=== Section Start ===
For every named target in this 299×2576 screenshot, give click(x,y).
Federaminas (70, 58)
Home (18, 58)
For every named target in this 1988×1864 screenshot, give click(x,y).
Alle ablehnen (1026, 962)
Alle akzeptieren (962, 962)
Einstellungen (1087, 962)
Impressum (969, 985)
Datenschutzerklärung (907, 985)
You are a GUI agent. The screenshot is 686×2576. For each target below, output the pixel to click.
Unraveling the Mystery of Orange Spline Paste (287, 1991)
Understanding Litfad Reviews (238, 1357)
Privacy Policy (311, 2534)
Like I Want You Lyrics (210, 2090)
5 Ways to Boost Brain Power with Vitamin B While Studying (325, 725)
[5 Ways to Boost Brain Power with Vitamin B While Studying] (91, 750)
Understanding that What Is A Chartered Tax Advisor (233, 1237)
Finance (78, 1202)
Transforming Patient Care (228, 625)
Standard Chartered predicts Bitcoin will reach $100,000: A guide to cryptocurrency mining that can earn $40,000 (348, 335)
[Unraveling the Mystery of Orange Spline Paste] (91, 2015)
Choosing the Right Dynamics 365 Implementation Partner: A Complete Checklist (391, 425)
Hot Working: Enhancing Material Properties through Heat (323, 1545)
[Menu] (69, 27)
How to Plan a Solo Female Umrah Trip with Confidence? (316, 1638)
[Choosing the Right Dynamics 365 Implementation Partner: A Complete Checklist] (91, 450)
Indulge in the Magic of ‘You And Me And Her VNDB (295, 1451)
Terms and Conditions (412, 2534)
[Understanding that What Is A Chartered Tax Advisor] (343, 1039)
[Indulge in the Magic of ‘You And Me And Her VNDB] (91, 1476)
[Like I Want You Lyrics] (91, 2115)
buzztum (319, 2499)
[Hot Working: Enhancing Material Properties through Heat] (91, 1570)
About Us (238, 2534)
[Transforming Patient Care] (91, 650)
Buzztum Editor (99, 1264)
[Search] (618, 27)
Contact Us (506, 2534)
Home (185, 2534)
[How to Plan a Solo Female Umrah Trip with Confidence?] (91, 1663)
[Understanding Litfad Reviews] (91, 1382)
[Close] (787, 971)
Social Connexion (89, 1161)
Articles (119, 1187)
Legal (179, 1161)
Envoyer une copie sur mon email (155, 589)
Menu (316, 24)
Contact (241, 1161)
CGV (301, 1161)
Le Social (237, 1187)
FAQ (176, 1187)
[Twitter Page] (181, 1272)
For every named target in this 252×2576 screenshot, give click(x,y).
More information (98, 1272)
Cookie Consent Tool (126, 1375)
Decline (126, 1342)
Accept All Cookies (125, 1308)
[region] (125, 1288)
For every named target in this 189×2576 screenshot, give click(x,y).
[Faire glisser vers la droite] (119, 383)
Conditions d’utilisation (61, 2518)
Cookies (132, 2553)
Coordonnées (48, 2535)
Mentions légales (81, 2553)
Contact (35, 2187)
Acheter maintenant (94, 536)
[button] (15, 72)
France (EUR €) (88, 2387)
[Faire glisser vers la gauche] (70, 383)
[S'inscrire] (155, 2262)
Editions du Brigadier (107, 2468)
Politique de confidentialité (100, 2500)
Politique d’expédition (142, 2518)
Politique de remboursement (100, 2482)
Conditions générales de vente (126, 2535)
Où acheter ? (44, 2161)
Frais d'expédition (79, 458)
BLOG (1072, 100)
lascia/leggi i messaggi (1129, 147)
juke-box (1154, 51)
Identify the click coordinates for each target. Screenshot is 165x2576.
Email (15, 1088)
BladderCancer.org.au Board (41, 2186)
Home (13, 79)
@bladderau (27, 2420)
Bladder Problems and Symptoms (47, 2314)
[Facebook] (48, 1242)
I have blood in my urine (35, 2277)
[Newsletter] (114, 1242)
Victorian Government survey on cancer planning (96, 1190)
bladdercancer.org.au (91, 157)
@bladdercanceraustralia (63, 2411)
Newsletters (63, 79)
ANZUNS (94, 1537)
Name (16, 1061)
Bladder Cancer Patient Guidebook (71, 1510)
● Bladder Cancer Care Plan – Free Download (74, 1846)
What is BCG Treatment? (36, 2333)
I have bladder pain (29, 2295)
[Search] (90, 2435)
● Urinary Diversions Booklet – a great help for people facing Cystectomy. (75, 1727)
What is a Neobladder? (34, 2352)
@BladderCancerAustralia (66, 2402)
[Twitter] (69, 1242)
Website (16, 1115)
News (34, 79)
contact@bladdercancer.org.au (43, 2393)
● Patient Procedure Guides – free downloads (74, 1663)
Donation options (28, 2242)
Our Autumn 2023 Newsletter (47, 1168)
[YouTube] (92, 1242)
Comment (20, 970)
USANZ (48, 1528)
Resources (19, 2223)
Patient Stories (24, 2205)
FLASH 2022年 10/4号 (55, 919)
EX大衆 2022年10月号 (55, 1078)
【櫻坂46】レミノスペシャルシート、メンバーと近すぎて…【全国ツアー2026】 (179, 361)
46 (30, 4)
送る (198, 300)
=== Section End ===
What is required: Copy out exactly the line that holds "I have bladder pain (29, 2295)" and all remaining lines of the listing, both the first and the last included.

Output for this exercise:
I have bladder pain (29, 2295)
[Search] (90, 2435)
● Urinary Diversions Booklet – a great help for people facing Cystectomy. (75, 1727)
What is a Neobladder? (34, 2352)
@BladderCancerAustralia (66, 2402)
[Twitter] (69, 1242)
Website (16, 1115)
News (34, 79)
contact@bladdercancer.org.au (43, 2393)
● Patient Procedure Guides – free downloads (74, 1663)
Donation options (28, 2242)
Our Autumn 2023 Newsletter (47, 1168)
[YouTube] (92, 1242)
Comment (20, 970)
USANZ (48, 1528)
Resources (19, 2223)
Patient Stories (24, 2205)
FLASH 2022年 10/4号 (55, 919)
EX大衆 2022年10月号 (55, 1078)
【櫻坂46】レミノスペシャルシート、メンバーと近すぎて…【全国ツアー2026】 (179, 361)
46 (30, 4)
送る (198, 300)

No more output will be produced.